-- GIVEN EXERCISE A --
Where is Repticon GA held, according to the forum thread on Russian tortoise breeders?

-- DOCUMENT SECTION --
..............................

# Russian Tortoise Breeders



## riri30076 (Jan 29, 2021)

Hey everyone, I made this account so I can get some good inside tips about tortoises. Over the past two months I have been carefully researching about tortoises but specifically Russian Tortoises. I have my habitat all set up perfect for a male tortoise but I live in Georgia and I am having a hard time finding good breeders. I also realize that there might not be any available due to winter but if you know some one that is either looking to sell babies or rehoming juveniles or adult, please let me know! Thank you!


----------



## Cherryshell (Feb 3, 2021)

I saw on @Southernreptiles YT channel that he had a Russian lay some eggs a few weeks ago, definitely recommend checking his website out, PRICELIST | Southern Reptiles and keep an eye out for when the hatchlings become available.


----------



## Toddrickfl1 (Feb 3, 2021)

riri30076 said:


> Hey everyone, I made this account so I can get some good inside tips about tortoises. Over the past two months I have been carefully researching about tortoises but specifically Russian Tortoises. I have my habitat all set up perfect for a male tortoise but I live in Georgia and I am having a hard time finding good breeders. I also realize that there might not be any available due to winter but if you know some one that is either looking to sell babies or rehoming juveniles or adult, please let me know! Thank you!


April 10 and 11th is Repticon GA. It's held at the Gwinnett arena. You'll see tons of adult Russians for sale there.


----------

..............................

-- RECORDS FOR THIS TASK --
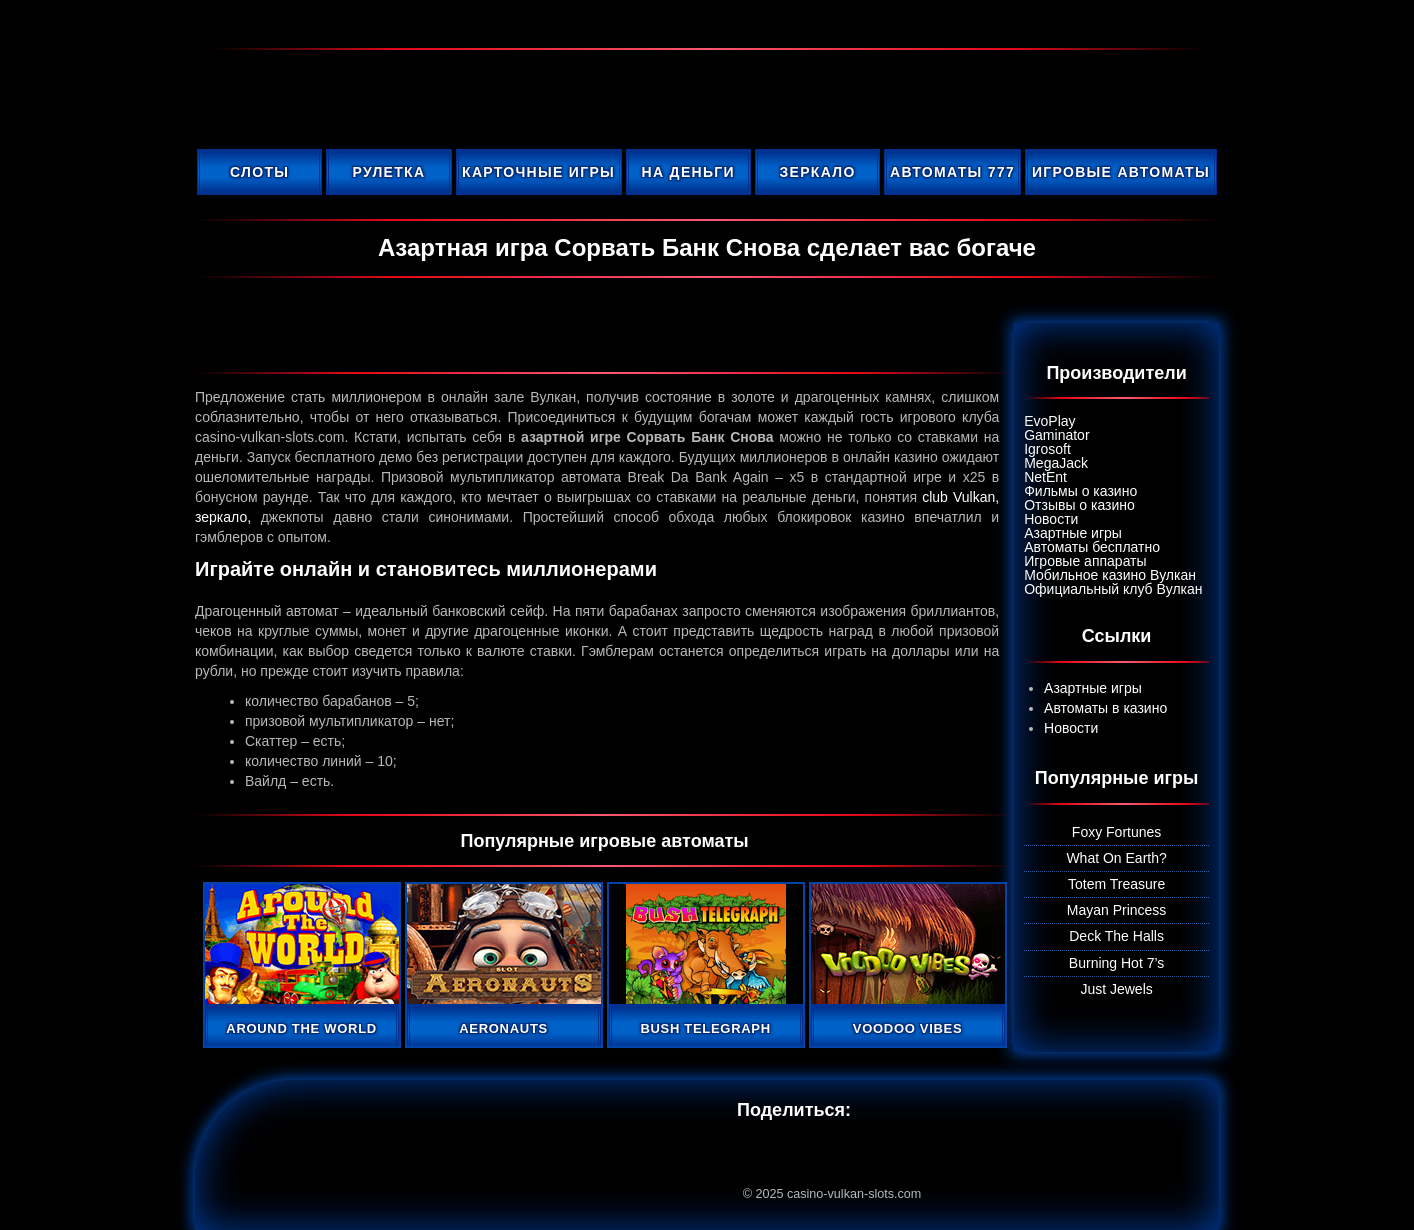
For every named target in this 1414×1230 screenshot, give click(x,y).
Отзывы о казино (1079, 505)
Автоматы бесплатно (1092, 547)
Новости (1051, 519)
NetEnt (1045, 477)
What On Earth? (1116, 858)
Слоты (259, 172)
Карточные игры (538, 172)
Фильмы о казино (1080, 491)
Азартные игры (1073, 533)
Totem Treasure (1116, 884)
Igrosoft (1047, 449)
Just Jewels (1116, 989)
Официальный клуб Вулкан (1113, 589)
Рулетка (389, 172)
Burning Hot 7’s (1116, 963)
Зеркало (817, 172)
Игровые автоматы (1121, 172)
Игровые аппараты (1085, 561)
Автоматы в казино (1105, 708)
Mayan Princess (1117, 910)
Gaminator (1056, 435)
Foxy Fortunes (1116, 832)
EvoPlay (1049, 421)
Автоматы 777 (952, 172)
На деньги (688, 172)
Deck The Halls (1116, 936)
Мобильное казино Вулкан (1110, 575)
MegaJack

..............................

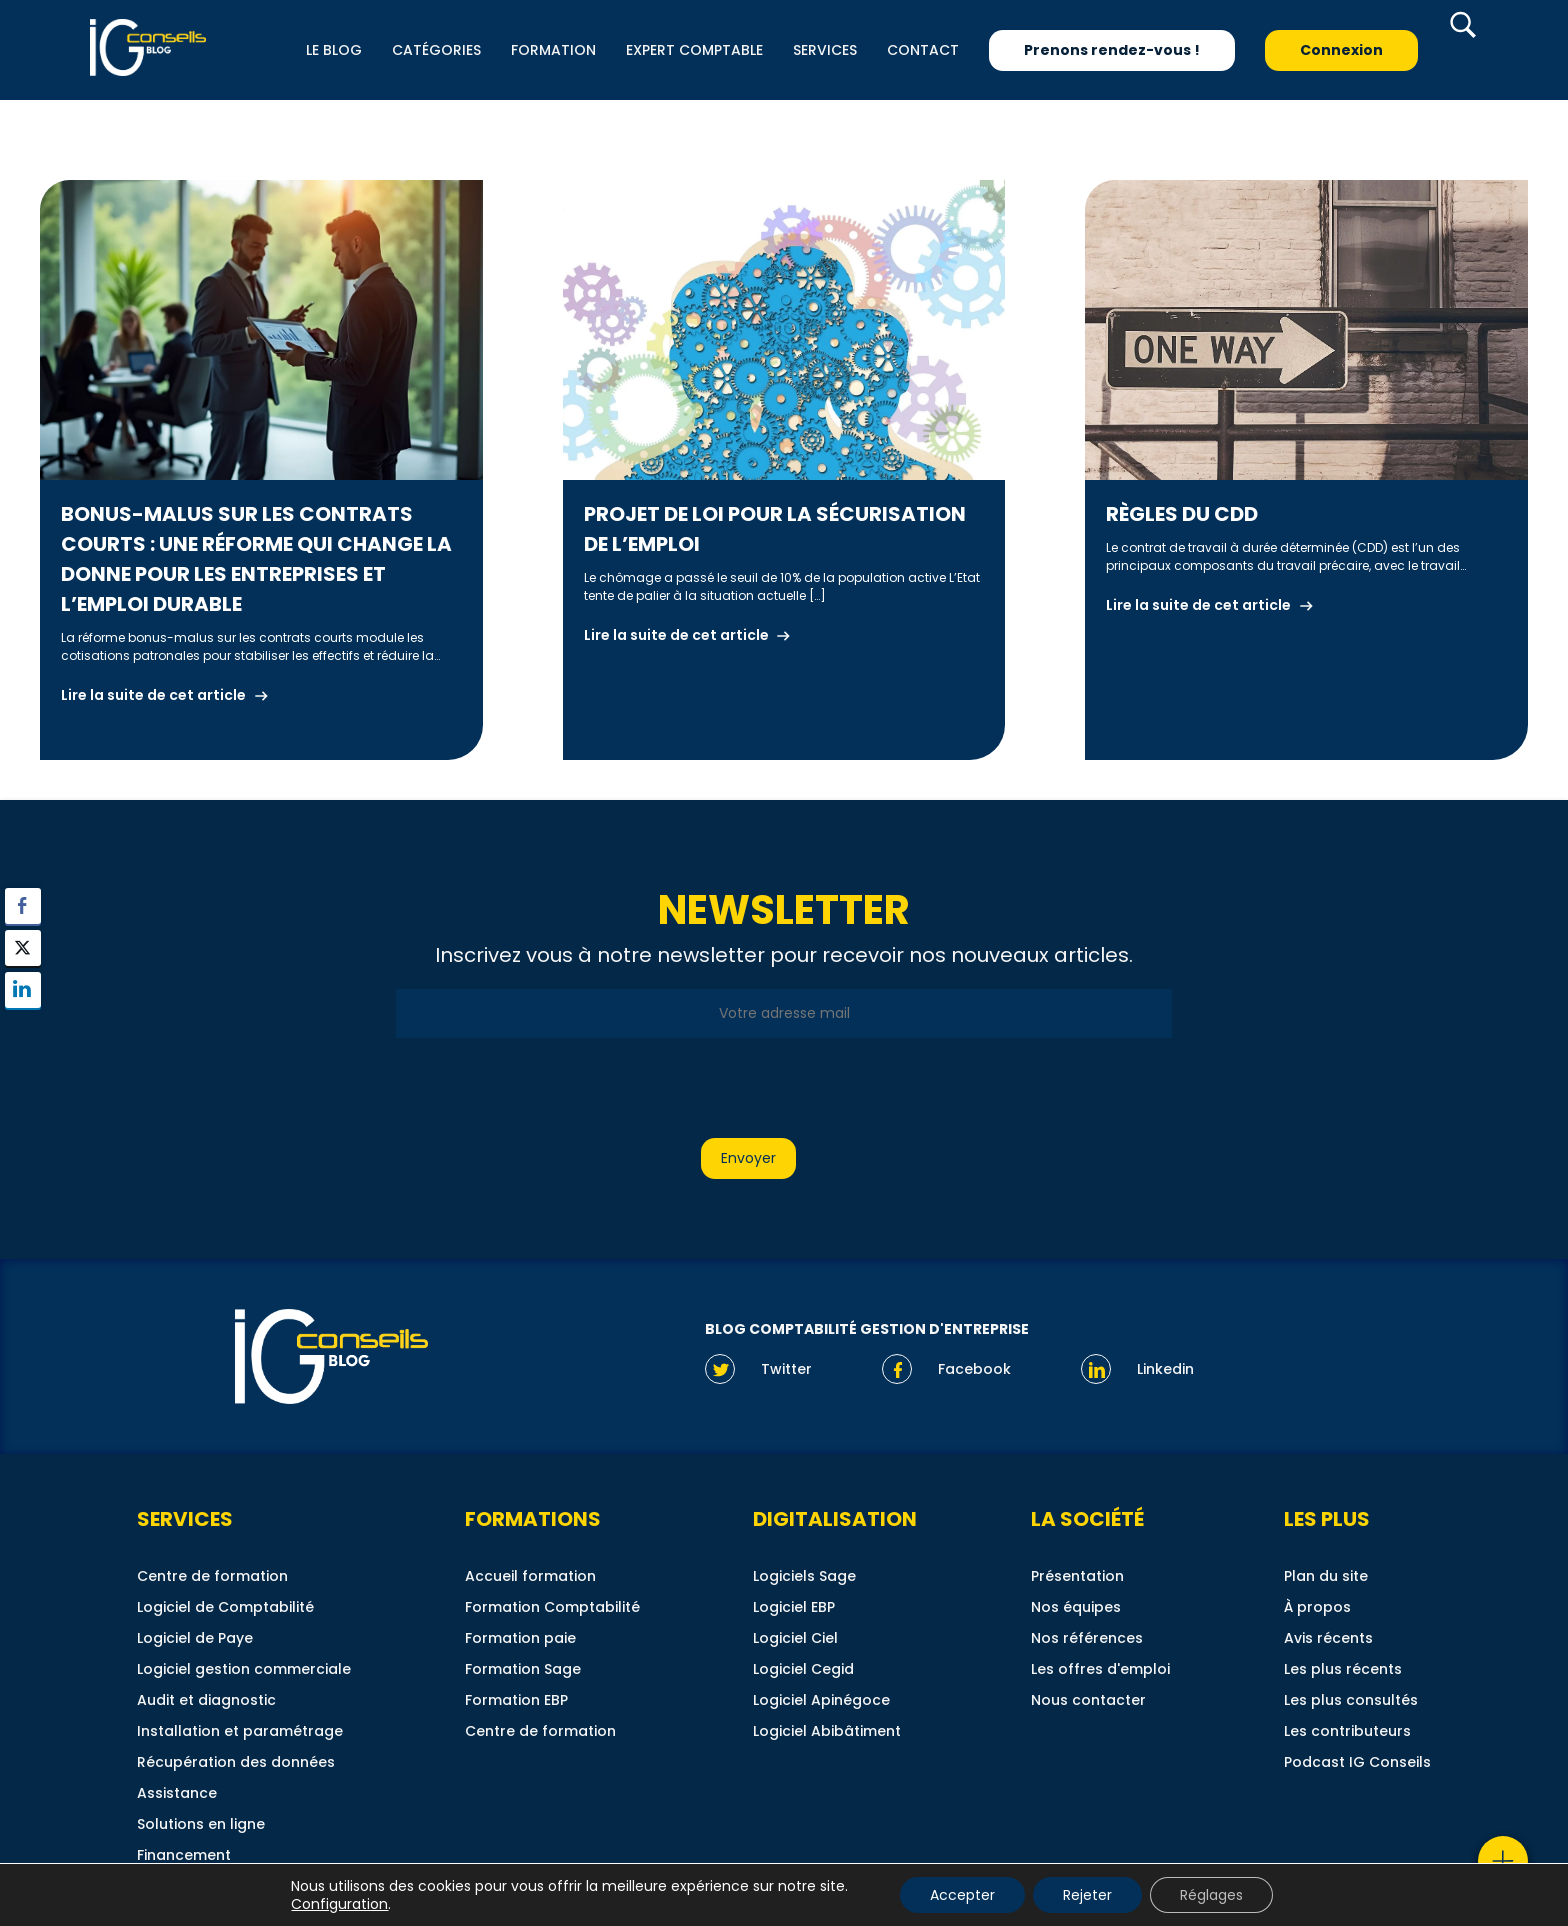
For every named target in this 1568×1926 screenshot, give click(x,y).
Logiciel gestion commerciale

..............................

-- GIVEN EXERCISE B --
Please rewrite the records between the lines holding "Totem Treasure (1116, 884)" and "Мобильное казино Вулкан (1110, 575)", inclusive, replacing "Foxy Fortunes" with "Foxy Riches" and leaving everything else unchanged. Return only those lines.

-- TASK ANSWER A --
At the Gwinnett arena.

-- TASK ANSWER B --
Totem Treasure (1116, 884)
Igrosoft (1047, 449)
Just Jewels (1116, 989)
Официальный клуб Вулкан (1113, 589)
Рулетка (389, 172)
Burning Hot 7’s (1116, 963)
Зеркало (817, 172)
Игровые автоматы (1121, 172)
Игровые аппараты (1085, 561)
Автоматы в казино (1105, 708)
Mayan Princess (1117, 910)
Gaminator (1056, 435)
Foxy Riches (1116, 832)
EvoPlay (1049, 421)
Автоматы 777 (952, 172)
На деньги (688, 172)
Deck The Halls (1116, 936)
Мобильное казино Вулкан (1110, 575)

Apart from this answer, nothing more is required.